**REQUIRED TASK**
Rewrite the lines starting with the line containing "Task: Click the globe" and going on through the line containing "point(61,359)", replacing "Latency Map" with "Throughput Map" and leaving everything else unchanged.

**TASK DATA**
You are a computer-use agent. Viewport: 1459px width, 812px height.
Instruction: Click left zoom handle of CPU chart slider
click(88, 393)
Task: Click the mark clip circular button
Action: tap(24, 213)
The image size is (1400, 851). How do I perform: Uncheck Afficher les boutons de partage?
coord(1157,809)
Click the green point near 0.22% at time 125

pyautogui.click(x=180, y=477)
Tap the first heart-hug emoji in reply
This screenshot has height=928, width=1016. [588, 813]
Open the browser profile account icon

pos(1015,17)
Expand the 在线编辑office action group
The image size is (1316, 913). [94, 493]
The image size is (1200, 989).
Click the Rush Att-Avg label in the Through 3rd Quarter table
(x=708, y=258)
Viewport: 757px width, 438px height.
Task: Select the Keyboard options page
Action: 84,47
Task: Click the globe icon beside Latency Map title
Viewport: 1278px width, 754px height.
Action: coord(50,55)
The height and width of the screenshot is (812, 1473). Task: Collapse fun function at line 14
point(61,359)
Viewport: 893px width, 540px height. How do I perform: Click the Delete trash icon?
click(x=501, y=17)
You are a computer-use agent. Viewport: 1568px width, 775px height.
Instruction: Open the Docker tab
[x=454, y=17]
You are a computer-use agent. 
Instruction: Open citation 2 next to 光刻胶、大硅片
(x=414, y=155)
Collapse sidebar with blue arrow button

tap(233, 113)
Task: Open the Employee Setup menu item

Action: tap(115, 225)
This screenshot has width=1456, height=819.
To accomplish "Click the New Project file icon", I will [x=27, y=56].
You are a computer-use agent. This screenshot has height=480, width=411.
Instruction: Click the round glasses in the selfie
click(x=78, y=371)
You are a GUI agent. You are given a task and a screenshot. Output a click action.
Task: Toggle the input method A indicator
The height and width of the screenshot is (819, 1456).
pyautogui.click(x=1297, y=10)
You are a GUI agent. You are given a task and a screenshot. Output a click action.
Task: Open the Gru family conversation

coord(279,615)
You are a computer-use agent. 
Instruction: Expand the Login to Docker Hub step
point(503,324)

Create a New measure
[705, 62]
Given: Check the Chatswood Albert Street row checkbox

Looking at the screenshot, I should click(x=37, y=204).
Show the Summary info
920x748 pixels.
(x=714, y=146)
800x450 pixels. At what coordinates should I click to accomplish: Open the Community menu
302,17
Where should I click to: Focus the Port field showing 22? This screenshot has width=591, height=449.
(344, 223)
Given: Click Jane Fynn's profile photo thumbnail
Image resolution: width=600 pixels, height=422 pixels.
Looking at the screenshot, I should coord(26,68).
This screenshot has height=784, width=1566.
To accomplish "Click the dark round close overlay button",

**CORRECT RESULT**
Task: Click the globe icon beside Throughput Map title
Viewport: 1278px width, 754px height.
Action: coord(50,55)
The height and width of the screenshot is (812, 1473). Task: Collapse fun function at line 14
point(61,359)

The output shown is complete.